Di Rutelli che sarà?
«Dipende da come finisce la lotteria delle primarie, che in realtà saranno un congresso democristiano, un gioco delle tessere. Rutelli avrà spazio solo se l'asse tra le truppe di Bettini e quelle di Fioroni non prenderà tutto». Anche lui è flemmatico. Potrebbe giocare a carte con Casini in una situzione molto confortevole (bene in barca, meglio se a motore). Sorseggiare vino bianco al tramonto. Troppo vittima degli agi. O lui o Veltroni. Non c'è storia.

E D'Alema?
«D'Alema è in mano a voi. Si trova a un punto cruciale della carriera e della vita. È uno che ha preso una botta in testa, che ha fatto o farà mezzo passo indietro, e non vuole altro che scorra il tempo, senza essere coinvolto in fatti politici. Ma se qualche giornale, o qualche giudice, dovesse riproporre la questione Unipol, D'Alema sarebbe in grave difficoltà. È apparso debole, fragile. In tv l'ho visto difendersi con una faccia livida che non è la sua. Ha bisogno che gli lascino, che gli lasciate tempo per riprendere la sua forza psichica, la sua faccia di padroneggiamento ». Ha perso la sua forza psichica? Passi indietro?
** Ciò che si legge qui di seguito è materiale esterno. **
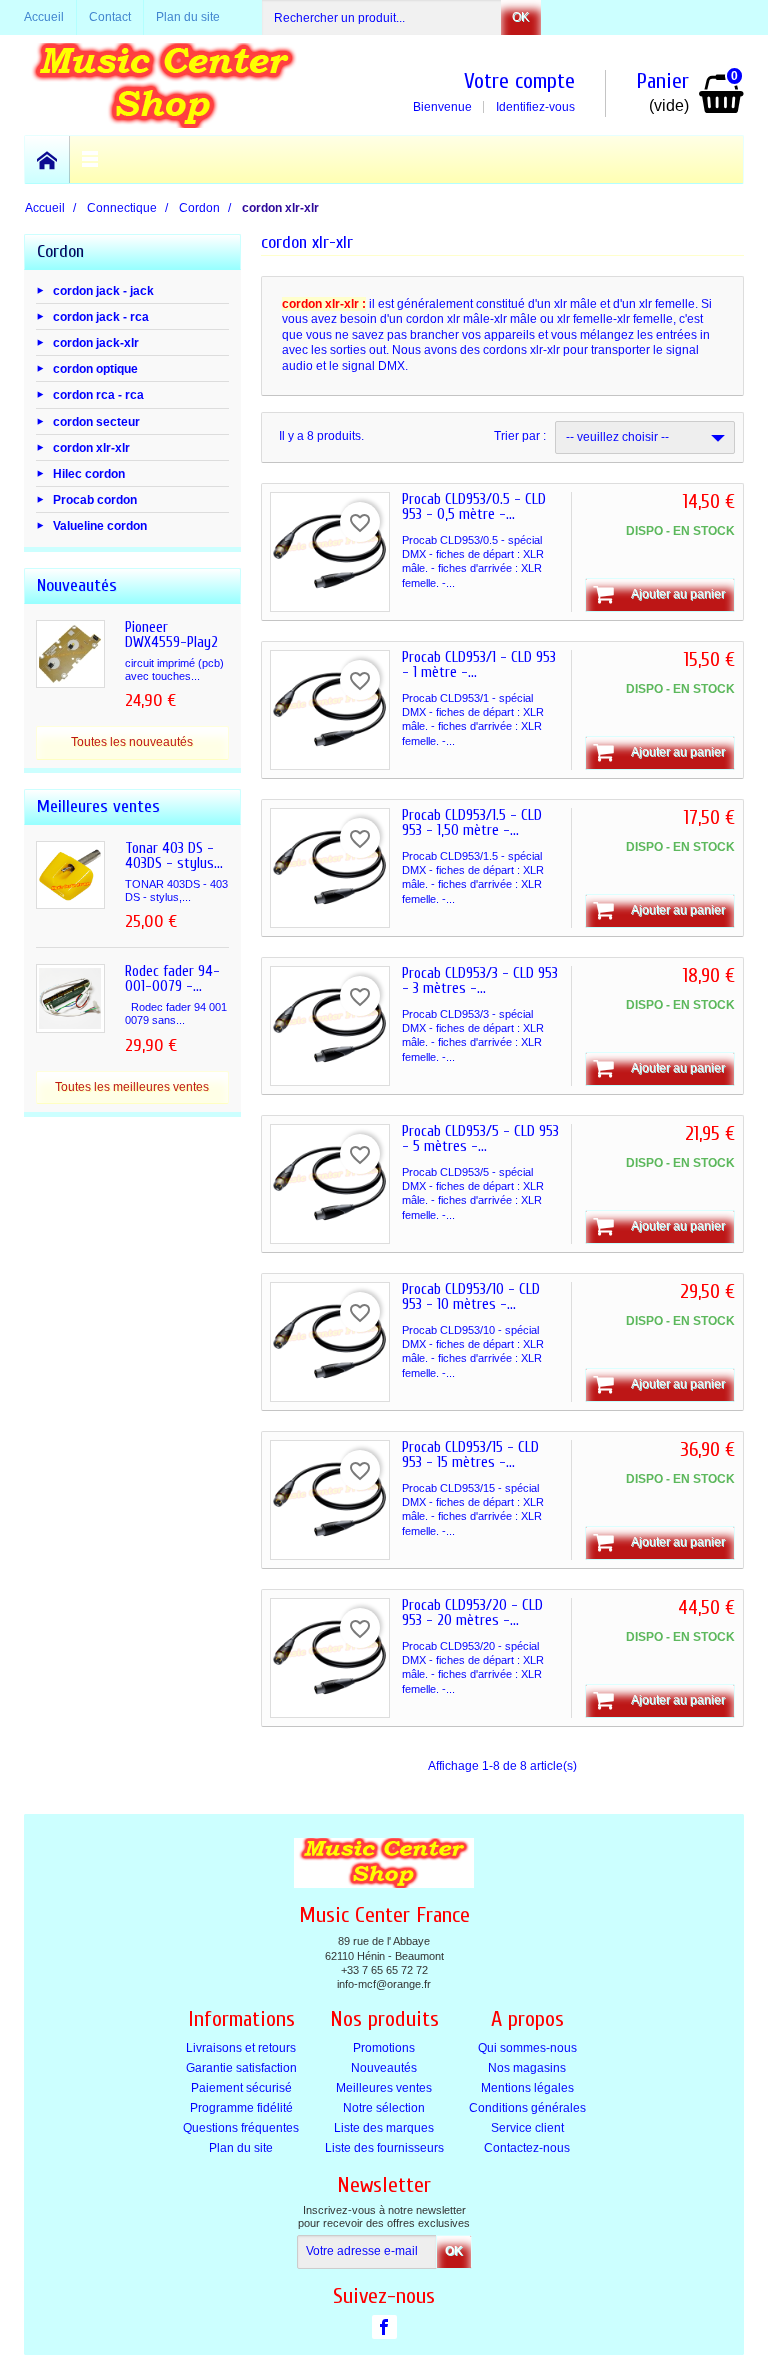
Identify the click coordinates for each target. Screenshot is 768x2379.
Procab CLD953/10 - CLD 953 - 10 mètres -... (471, 1297)
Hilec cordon (89, 474)
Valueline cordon (100, 526)
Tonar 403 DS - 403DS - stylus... (174, 856)
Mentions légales (527, 2088)
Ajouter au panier (678, 594)
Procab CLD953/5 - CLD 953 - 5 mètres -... (480, 1139)
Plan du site (241, 2148)
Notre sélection (384, 2108)
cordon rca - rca (98, 395)
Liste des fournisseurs (384, 2148)
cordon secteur (96, 421)
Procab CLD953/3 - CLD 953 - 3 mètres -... (480, 981)
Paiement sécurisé (241, 2088)
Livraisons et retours (241, 2048)
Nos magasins (527, 2068)
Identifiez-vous (535, 107)
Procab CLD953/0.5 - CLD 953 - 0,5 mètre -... (474, 507)
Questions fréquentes (241, 2128)
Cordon (60, 251)
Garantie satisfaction (241, 2068)
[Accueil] (47, 159)
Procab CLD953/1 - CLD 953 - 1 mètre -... (479, 665)
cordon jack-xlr (96, 343)
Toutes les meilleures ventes (132, 1087)
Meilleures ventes (384, 2088)
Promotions (384, 2048)
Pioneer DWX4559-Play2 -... (171, 642)
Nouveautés (384, 2068)
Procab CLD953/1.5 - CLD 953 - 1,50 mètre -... (472, 823)
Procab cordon (95, 500)
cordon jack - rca (101, 316)
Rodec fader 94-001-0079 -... (172, 979)
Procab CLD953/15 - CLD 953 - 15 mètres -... (470, 1455)
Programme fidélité (241, 2108)
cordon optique (95, 369)
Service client (527, 2128)
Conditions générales (527, 2108)
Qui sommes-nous (527, 2048)
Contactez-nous (527, 2148)
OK (520, 17)
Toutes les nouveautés (132, 742)
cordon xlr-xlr (91, 447)
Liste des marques (384, 2128)
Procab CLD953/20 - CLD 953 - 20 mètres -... (472, 1613)
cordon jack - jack (103, 290)
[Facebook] (384, 2327)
La situazione è così grave?
«Forse no. A meno che emergano notizie clamorose: tipo la reale destinazione dei 50 milioni di euro espatriati da Consorte e Sposetti. Ma quelli fanno i Greganti e stanno zitti. Il vero errore di D'Alema e Fassino è stato non richiamarli all'ordine, come avevano fatto Napolitano e Chiaromonte, mandati a Bologna dal partito a fermare Galletti, il presidente della Lega cooperative, che voleva trasformare in una holding industriale comprando aziende siderurgiche. Era un uomo molto intelligente, andava in bici con Prodi. Si dimise. Poco dopo morì d'infarto ». Non son tempi in cui si possano vedere le reali destinazioni. La nebbia è stabile. Meglio così.

E Fassino?
«Farà meno fatica di D'Alema, anche perché è meno coinvolto. Ripartirà dal basso, da Torino. Piero è un fondista. Se non ci fosse stato lui non ci sarebbe il partito democratico; e questo non glielo perdonerò mai». Però è sull'orlo, o lo è stato, di una crisi di nervi. Più volte voleva mollare tutto....
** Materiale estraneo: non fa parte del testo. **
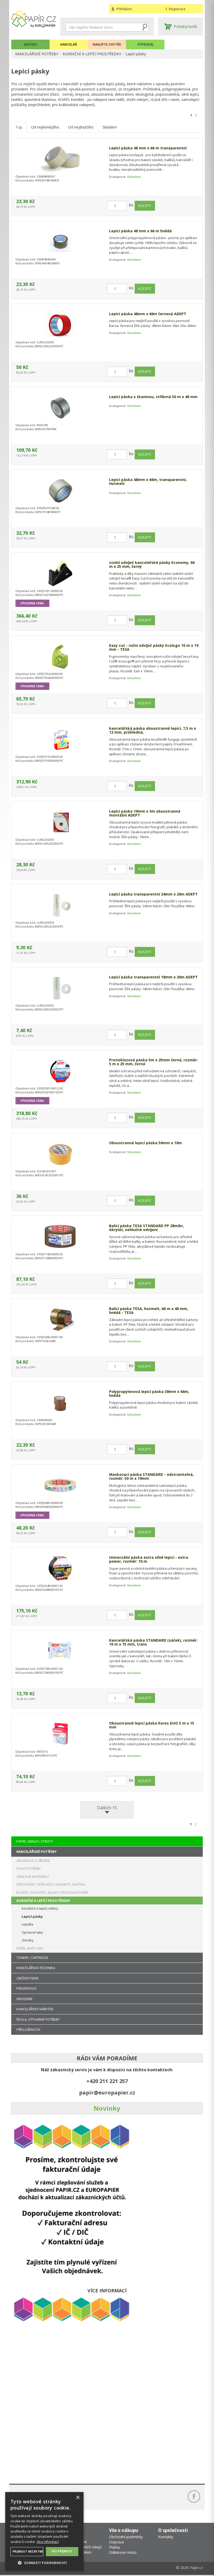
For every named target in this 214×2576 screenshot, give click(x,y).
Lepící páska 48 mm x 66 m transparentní (148, 148)
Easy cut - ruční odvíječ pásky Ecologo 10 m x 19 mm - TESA (153, 647)
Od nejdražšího (81, 127)
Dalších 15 (107, 1808)
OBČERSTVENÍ (27, 1978)
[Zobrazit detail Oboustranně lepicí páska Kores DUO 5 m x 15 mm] (60, 1734)
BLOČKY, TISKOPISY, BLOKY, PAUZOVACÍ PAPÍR (52, 1892)
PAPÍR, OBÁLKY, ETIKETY (34, 1841)
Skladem (110, 127)
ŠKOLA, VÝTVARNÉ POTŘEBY (38, 2019)
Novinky (107, 2108)
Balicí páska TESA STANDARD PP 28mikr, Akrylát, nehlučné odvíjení (146, 1228)
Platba (114, 2547)
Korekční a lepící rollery (40, 1908)
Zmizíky (28, 1940)
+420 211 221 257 (107, 2081)
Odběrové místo (122, 2552)
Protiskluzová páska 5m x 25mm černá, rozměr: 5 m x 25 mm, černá (153, 1062)
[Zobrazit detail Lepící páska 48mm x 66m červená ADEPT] (60, 325)
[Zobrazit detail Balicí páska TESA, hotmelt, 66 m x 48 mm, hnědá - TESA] (60, 1320)
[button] (44, 2563)
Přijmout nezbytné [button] (28, 2551)
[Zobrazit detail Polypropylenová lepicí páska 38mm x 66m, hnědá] (60, 1403)
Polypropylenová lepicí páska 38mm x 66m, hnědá (149, 1394)
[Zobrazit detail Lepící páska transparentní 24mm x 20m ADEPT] (60, 905)
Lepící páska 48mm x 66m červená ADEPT (147, 314)
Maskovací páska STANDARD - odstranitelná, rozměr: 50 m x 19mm (151, 1476)
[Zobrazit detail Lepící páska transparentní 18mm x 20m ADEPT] (60, 988)
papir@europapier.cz (107, 2092)
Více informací (48, 2542)
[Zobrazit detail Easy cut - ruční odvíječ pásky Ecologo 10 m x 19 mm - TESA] (60, 656)
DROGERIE (24, 1998)
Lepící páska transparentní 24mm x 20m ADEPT (153, 894)
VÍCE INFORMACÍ (107, 2290)
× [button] (78, 2498)
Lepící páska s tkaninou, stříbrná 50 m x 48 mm (153, 397)
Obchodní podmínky (126, 2536)
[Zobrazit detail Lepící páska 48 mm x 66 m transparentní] (60, 159)
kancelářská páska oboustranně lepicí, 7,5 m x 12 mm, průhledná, (152, 730)
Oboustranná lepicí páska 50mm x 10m (145, 1143)
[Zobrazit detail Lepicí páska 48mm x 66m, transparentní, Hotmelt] (60, 491)
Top (18, 127)
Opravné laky (32, 1932)
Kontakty (165, 2536)
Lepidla (27, 1924)
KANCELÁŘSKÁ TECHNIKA (35, 1967)
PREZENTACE (26, 1988)
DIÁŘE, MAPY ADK (29, 1948)
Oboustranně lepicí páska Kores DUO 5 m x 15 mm (151, 1725)
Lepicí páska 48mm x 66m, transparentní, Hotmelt (148, 482)
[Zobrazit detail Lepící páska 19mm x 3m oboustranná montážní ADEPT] (60, 822)
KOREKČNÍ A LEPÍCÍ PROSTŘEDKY (92, 53)
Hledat (145, 27)
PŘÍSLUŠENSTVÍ (28, 2029)
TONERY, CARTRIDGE (32, 1957)
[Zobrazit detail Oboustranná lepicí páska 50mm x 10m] (60, 1154)
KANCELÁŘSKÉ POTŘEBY (36, 53)
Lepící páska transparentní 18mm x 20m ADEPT (153, 977)
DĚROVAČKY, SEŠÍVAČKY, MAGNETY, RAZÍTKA (50, 1884)
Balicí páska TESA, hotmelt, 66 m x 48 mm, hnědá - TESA (148, 1311)
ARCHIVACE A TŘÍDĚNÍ (33, 1860)
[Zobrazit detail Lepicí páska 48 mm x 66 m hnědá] (60, 242)
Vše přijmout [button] (62, 2551)
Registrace (177, 9)
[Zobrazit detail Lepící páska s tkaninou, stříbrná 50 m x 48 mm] (60, 408)
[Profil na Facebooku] (194, 2496)
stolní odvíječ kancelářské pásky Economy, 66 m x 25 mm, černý (152, 565)
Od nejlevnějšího (45, 127)
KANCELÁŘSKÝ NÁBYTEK (35, 2009)
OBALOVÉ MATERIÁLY (32, 1876)
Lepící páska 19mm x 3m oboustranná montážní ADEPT (144, 813)
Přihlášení (124, 9)
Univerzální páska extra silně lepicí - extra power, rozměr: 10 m (148, 1559)
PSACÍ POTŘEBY (28, 1868)
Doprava (116, 2542)
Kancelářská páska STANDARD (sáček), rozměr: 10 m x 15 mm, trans (153, 1642)
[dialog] (44, 2531)
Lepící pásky (136, 53)
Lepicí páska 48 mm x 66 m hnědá (140, 231)
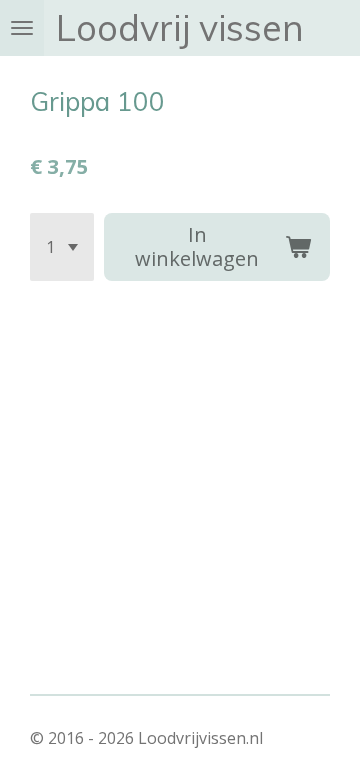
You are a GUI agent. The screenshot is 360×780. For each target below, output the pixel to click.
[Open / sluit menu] (22, 28)
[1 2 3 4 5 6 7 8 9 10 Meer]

Alle primarie ci saranno altri candidati: Bindi e Letta.
«Due mondi democristiani, due personalità così diverse che sembrano studiate apposta per una disputa elettorale di profilo basso, appunto congressuale. Lui, tecnocrate, silenzioso, andreattiano, molto Arel. Lei, esternalizzata, aggressiva. Ognuno rappresenta un frammento di identità, una piccola (piccolissina, e in questo momento irrilevante) appartenenza. Mi dà solo dieci righe da sociologo? ». Dài!

Prego.
«Le primarie non smentiscono ma confermano la fine dei tre grandi meccanismi di condensazione. Assistiamo alla fine della rappresentanza: non è in crisi solo il Parlamento ma anche sindacati e associazioni di categorie, dalla Confartigianato alla Coldiretti. Alla fine delle identità, ridotte a brandelli: cosa resta dell'identità socialista? E di quella popolare? Un comunista oggi dovrebbe ritrovarsi in Bertinotti, o in Diliberto, o in Mussi, o in Angius, o ancora in D'Alema? I missini dovrebbero appoggiarsi a Storace? Poi c'è la fine delle appartenenze, con alcune eccezioni. Resistono l'appartenenza massonica (in vesti molto complesse. Oggi basta che un gruppetto di potenti si accordi e si parla di massoneria. No, non è esattamente così. Sono gruppetti di potere che si aggregano e che si sciolgono su obiettivi precisi. Per questo sono invisibili e incontrollabili. E da non sottovalutare), intesa non come il Grande Oriente, ma come cordate e carriere. Quella localistica (esattamente così!). Quella corporativa (perfetto!!!). E quella cattolico-ecclesiale, la sola non particolarista ma globale ». CL e la Compagnia delle Opere sarebbero l'esempio perfetto.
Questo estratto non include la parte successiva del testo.